Easy Guitar Fretboard Reading Tricks — 11 Comments

  1. whaoo dis is great i have gotten some things from your article but i don’t know how to read the musical note can u help in that also.

  2. Thanks for the awesome tutorial! Very informative and fun. I was overwhelmed a few months ago when i first took stock of all the notes on the fretboard. After reading this article it has given me a much easier path to follow in learning all the notes on the neck. Thanks!

    • Thanks Chris… I’m glad it was helpful for you.
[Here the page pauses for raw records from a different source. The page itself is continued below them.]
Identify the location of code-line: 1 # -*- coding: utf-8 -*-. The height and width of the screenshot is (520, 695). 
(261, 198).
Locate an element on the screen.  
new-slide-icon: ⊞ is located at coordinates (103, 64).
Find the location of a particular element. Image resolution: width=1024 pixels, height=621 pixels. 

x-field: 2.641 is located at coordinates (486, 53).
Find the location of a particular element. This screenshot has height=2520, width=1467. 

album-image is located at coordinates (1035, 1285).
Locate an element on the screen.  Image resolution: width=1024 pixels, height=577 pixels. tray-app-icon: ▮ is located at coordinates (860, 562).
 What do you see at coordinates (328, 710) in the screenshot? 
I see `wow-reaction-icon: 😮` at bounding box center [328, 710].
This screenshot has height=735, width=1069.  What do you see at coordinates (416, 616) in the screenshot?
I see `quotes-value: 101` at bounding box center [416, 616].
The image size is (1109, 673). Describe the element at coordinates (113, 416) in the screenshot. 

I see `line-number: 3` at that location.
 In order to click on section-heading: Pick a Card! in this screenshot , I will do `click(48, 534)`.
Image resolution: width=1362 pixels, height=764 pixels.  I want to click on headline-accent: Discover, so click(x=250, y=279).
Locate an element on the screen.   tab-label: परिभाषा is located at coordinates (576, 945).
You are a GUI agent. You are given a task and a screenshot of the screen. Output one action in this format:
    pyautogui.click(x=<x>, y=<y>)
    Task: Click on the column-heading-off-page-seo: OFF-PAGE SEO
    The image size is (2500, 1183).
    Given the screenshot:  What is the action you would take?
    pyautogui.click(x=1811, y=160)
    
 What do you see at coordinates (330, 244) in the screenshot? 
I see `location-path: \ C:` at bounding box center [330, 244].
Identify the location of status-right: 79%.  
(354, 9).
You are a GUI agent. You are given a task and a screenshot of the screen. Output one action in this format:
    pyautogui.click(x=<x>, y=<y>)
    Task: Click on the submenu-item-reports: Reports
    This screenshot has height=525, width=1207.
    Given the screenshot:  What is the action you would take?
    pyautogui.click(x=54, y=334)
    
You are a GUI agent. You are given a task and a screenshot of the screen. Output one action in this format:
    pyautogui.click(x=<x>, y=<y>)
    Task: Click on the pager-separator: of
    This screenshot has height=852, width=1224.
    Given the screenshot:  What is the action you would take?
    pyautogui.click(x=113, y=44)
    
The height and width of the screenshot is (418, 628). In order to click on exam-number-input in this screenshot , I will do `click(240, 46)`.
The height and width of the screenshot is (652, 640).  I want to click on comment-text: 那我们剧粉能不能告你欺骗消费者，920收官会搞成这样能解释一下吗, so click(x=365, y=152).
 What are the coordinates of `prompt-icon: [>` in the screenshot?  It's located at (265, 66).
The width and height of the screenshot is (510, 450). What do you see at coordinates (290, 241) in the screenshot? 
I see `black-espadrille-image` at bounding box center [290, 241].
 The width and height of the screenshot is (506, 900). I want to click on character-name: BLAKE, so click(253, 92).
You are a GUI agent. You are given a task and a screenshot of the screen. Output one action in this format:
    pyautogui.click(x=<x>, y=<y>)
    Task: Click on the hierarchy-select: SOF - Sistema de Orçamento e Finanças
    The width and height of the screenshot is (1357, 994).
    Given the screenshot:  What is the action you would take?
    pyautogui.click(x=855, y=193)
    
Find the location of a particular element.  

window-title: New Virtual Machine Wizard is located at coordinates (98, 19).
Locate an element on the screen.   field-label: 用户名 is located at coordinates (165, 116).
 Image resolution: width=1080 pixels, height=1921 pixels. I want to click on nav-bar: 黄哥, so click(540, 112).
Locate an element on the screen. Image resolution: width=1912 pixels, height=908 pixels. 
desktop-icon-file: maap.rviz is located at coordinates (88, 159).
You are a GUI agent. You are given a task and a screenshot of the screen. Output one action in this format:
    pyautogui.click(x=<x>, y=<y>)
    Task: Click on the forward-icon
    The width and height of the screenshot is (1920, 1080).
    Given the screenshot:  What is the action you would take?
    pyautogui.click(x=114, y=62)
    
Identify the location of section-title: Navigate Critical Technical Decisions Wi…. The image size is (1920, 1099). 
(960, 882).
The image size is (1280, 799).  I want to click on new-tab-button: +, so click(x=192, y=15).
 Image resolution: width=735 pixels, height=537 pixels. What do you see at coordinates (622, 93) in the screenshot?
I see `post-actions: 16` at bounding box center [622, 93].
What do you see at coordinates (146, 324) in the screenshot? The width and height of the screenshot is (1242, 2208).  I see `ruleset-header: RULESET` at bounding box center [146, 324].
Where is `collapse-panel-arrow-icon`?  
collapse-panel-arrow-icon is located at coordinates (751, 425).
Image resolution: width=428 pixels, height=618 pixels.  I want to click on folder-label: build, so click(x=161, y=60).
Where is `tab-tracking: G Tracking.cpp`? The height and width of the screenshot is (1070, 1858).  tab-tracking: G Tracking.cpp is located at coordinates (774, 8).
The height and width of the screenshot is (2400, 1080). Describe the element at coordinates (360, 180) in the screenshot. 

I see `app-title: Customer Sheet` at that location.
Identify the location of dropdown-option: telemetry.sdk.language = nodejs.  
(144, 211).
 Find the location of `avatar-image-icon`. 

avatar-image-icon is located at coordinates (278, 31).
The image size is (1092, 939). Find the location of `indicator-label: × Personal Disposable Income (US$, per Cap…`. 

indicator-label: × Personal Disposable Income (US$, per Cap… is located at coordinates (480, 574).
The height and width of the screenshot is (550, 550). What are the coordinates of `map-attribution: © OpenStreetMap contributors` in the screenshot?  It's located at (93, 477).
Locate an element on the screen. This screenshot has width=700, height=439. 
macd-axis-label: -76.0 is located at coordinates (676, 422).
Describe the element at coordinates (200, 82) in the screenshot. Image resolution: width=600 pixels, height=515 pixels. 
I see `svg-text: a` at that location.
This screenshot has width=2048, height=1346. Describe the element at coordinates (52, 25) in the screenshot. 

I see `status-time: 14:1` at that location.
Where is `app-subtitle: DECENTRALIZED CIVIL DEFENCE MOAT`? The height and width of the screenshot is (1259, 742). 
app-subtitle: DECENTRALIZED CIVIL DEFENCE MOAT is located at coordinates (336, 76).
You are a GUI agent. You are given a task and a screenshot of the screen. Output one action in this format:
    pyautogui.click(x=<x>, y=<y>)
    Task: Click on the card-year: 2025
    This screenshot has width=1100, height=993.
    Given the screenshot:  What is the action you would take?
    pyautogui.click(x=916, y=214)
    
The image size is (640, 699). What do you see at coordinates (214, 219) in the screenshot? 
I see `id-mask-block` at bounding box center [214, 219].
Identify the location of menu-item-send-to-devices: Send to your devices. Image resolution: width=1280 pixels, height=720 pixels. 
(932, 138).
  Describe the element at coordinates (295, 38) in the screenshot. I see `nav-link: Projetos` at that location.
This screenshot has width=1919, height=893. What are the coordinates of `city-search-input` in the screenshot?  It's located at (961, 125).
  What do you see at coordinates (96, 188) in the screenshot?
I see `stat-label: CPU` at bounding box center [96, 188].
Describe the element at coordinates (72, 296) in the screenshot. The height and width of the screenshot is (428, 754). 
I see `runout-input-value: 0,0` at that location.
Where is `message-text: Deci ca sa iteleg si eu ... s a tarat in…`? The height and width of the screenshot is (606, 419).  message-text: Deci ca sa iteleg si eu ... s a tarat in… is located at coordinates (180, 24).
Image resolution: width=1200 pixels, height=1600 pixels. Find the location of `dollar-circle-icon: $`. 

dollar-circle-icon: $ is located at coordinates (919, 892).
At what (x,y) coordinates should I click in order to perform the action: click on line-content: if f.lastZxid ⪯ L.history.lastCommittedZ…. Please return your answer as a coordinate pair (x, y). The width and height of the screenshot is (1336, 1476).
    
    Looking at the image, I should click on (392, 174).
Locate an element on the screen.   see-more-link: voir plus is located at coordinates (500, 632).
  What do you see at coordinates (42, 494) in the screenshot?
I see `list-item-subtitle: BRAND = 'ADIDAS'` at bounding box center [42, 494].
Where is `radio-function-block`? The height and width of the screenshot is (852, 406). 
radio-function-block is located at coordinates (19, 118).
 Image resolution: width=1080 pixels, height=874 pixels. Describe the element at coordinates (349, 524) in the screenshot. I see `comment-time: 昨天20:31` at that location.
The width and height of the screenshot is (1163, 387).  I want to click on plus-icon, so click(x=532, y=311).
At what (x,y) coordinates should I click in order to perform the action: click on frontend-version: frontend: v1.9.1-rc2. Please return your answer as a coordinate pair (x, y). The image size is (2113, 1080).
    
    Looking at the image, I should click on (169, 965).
Let me know about any other guitar problems you’re having and I’ll try and write about those too. 🙂

  3. Hey Phil,
    Thanks for the tutorial, I have checked out a few others online some good some with a bunch of holes in them that they assume you know even though they are called beginner lessons. Yours is the best and most thorough so far… thanks again I look forward to learning more, music and guitar theory and how to create and recoginize chord progressions…
    Hank

    • Thanks Hank! I’m glad you found it useful. Since I don’t always know who will be reading, I try not assume anything. Or at least gives some resources where those other things can be learned too. 🙂

  4. This is a really neat and useful guide, thanks! The only thing I noticed is that on the A string example, there seems to be a mistake as you write that B is on the first fret.